Copy the listing from the line with "The image size is (1603, 925)." up to and including its last line, replacing "6 AM" with "7 AM" and leaving everything else unchanged.

Records to use:
___
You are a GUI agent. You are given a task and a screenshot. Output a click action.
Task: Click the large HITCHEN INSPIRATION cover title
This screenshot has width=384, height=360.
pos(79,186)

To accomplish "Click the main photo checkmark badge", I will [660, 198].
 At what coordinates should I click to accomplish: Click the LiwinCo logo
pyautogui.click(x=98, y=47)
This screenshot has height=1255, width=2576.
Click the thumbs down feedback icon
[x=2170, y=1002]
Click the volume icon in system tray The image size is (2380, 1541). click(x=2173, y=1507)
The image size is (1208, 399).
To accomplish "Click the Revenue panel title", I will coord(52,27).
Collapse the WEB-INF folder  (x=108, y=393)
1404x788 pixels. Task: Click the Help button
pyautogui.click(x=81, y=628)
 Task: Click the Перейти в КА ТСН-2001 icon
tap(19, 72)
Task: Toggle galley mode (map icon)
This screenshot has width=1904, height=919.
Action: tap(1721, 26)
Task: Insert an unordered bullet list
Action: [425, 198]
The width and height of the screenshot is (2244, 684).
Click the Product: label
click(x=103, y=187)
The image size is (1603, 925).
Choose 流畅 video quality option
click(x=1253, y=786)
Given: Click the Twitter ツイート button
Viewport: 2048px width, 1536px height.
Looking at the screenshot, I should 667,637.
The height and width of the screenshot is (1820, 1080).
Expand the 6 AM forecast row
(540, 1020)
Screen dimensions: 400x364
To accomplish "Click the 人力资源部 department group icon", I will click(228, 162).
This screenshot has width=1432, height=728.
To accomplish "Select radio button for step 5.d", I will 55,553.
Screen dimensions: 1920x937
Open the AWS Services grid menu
___
Answer for this exercise:
The image size is (1603, 925).
Choose 流畅 video quality option
click(x=1253, y=786)
Given: Click the Twitter ツイート button
Viewport: 2048px width, 1536px height.
Looking at the screenshot, I should 667,637.
The height and width of the screenshot is (1820, 1080).
Expand the 7 AM forecast row
(540, 1020)
Screen dimensions: 400x364
To accomplish "Click the 人力资源部 department group icon", I will click(228, 162).
This screenshot has width=1432, height=728.
To accomplish "Select radio button for step 5.d", I will 55,553.
Screen dimensions: 1920x937
Open the AWS Services grid menu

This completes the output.